Boot Your Root (Cause)

One place where root cause analysis has no real place is in strategy formulation

Published: Thursday, May 17, 2018 - 11:01

Process improvers the world over rally around root cause analysis as if it were the holy grail of all things organizational. But is it?

Understanding the root cause of a problem certainly makes sense in the context of a present day situation carrying the potential for a correct answer or solution. In the process improvement world, problems center on reducing some form of excess, which comes in several traditional flavors... all of which center on something not working as well as it should be in a perfect world.

But the one critical place in business where root cause analysis has no real place is in strategy formulation.

I’m sure I’ll be taken to task on this by the lean/kaizen/Six Sigma crowd, but bear with me, because I’ve witnessed repeated attempts to apply root cause analysis to strategy, only to be met with derailment and eventual failure.

The difference between a fix for an existing process or pain point and a set of choices about the future is night and day. Process problems are generally focused inward on activities you presently control. Strategic problems are generally focused outward on the future, and forces you cannot control. In process improvement, you’re pursuing perfection. In strategy formulation, there’s no such thing as a perfect strategy, so you couldn’t pursue one even if you wanted to.

If I own a traditional taxi or limo company, for example, I don’t need to know specifically why Uber entered my market, only that they did, and that my market share is dwindling and my growth and profitability is eroding.

Looked at another way, all strategic problems boil down to a single root cause: customers are finding superior value elsewhere, from a competing offer.

This may seem blazingly obvious. But that doesn’t seem to deter organizations (and their consultants) from applying traditional problem solving to strategy development, spiraling ever downward in an endless series of “why?” questions. The result is an emphasis on drafting a perfect plan and a futile attempt to craft a detailed articulation of the perfect future for the company.

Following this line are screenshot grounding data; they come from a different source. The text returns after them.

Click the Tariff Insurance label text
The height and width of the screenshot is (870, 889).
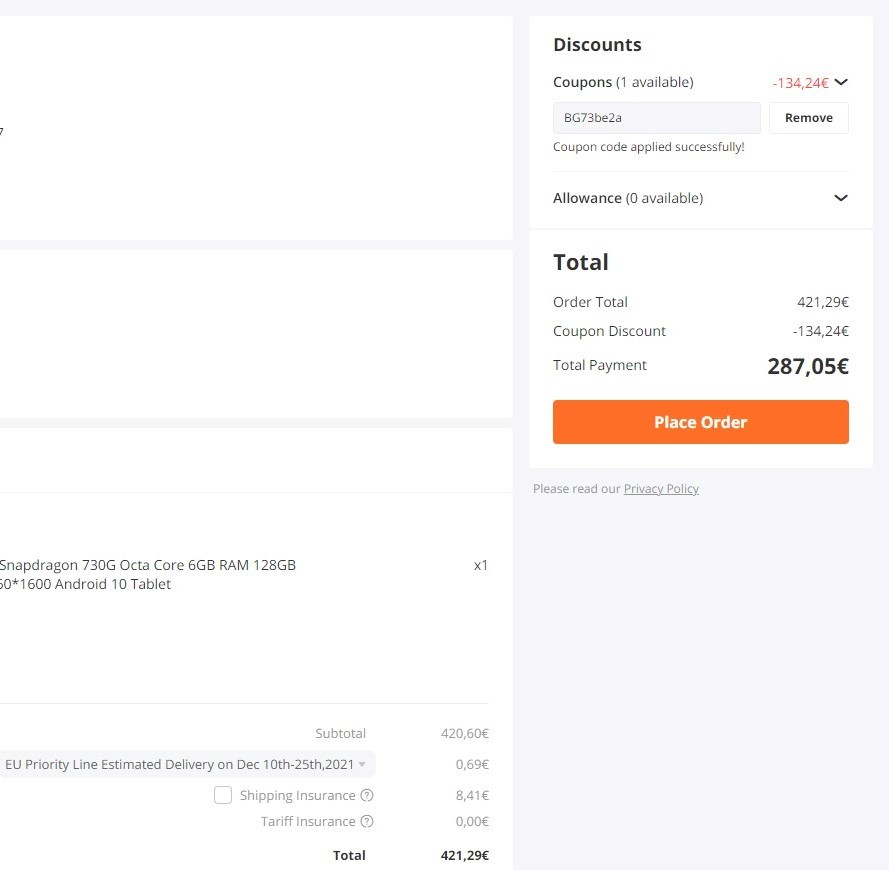pos(308,821)
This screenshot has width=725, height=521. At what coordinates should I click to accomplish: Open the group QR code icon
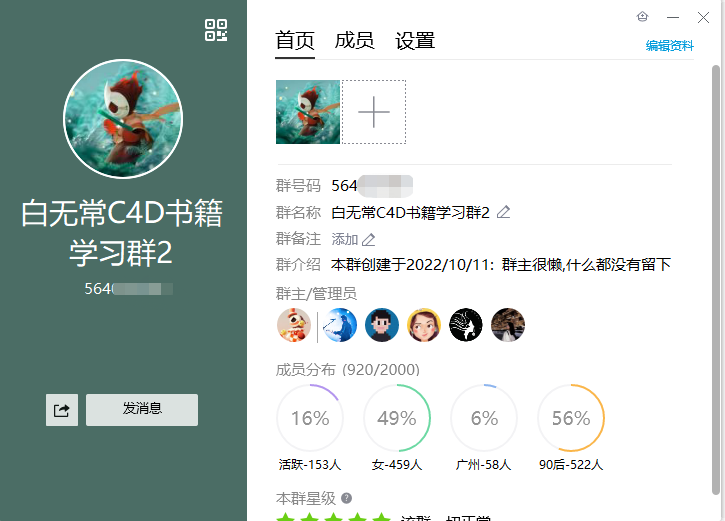click(x=216, y=30)
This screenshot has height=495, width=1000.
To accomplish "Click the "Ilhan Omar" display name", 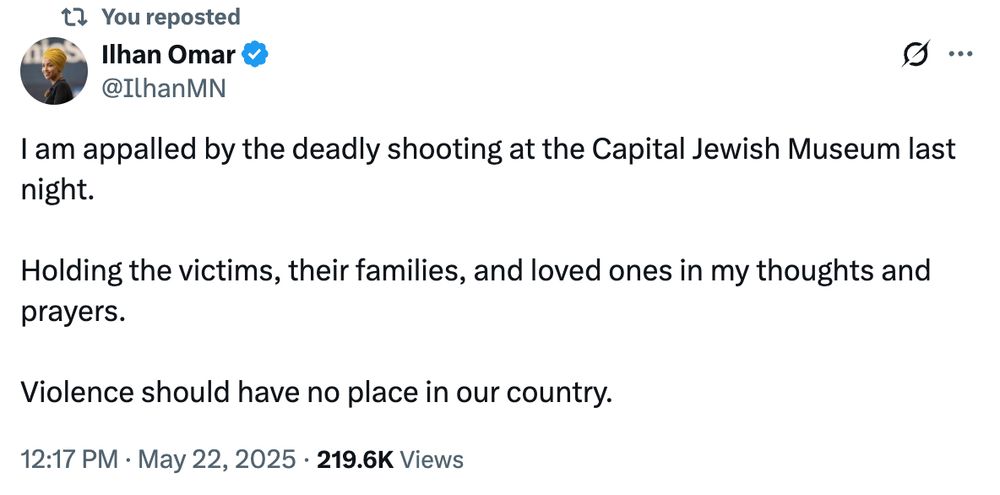I will pos(168,55).
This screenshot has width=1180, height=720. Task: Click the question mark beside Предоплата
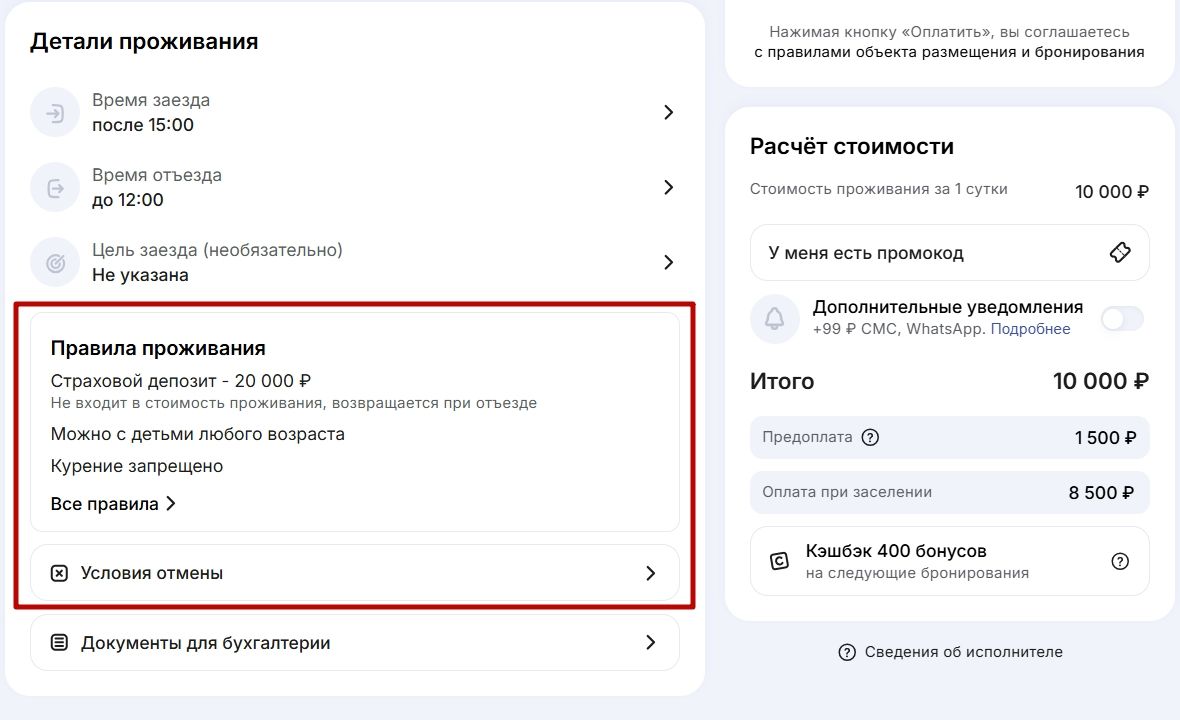870,437
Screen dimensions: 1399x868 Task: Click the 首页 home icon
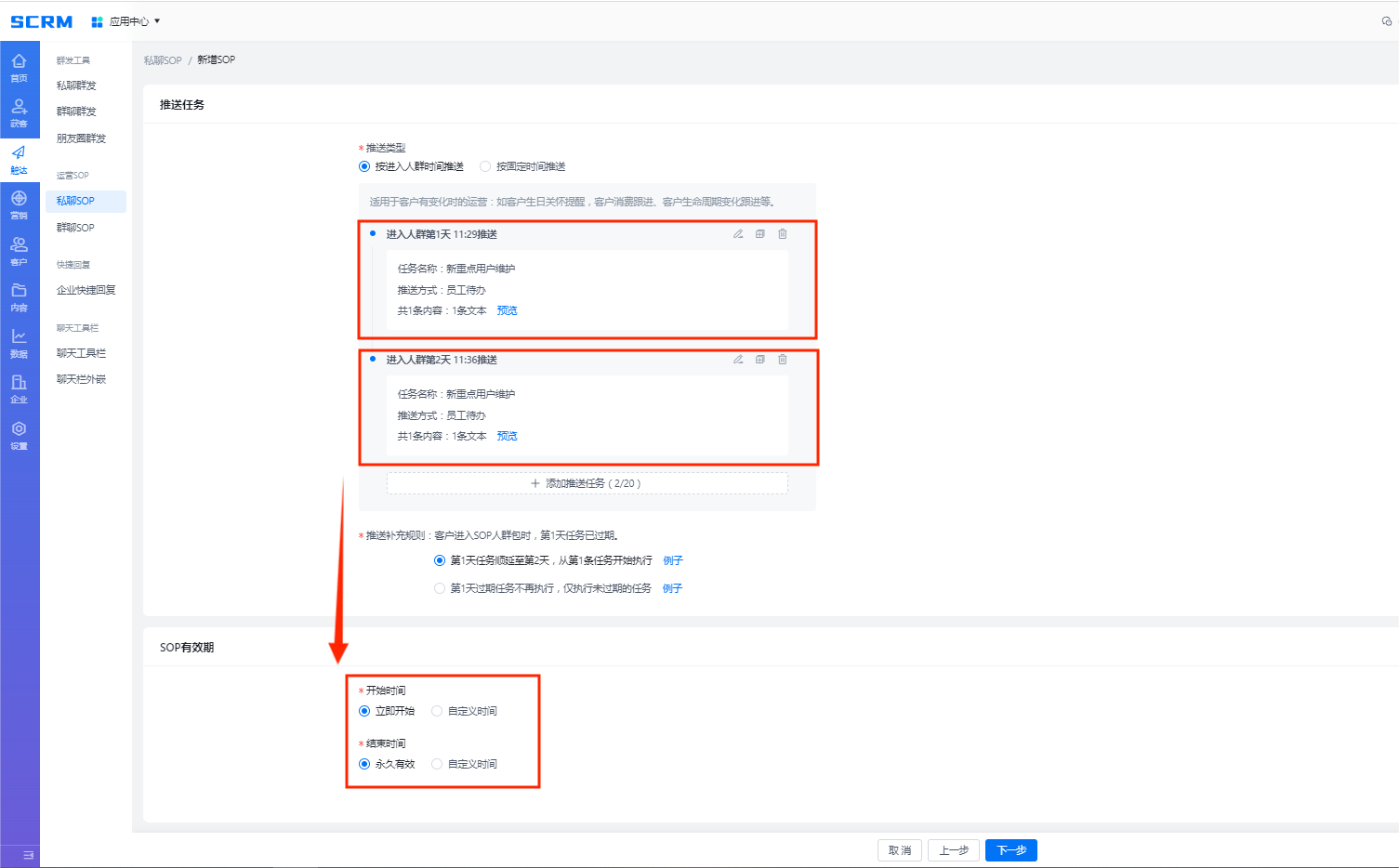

It’s unnecessary, mostly irrelevant, and doesn’t work.

Don’t solve, reframe

Let’s remember what strategy is: a set of choices that enable an organization to win with its customers and against its competition. Those choices uniquely position the company to deliver a superior value equation relative to the other players in the space, and set the stage for effective action.

In strategy, there are no correct or absolute answers, because you’re dealing with the future. There’s simply no possible way to eliminate the myriad uncertainties around market forces, competitive reaction, and customer response, no matter how much detailed planning and in-depth analysis you do.

Formulating a winning strategy is all about increasing your odds of success by making intelligent bets, in the form of integrated choices.

The most effective way to go about doing that is not to “root cause” the problem, but reframe it as a few mutually independent, high-level options that would make the problem go away. You then use those as the springboard to generate multiple possibilities for more specifically where you could play and how you could win. You select the most compelling possibilities and develop them into robust set of choices supported by capabilities and systems.

Finally, you determine the conditions under which those choices would be good ones, teasing out the assumptions that could be barriers to success, crafting experiments to test the them, and analyzing the results—all in an effort to raise your level of confidence in your choices. (I’ve detailed this process here.)

In other words, analysis comes at the end, not the beginning. So, when it comes to strategy, right along with swatting your SWOT, you can boot your root (cause).

First published on Matthew E. May’s website.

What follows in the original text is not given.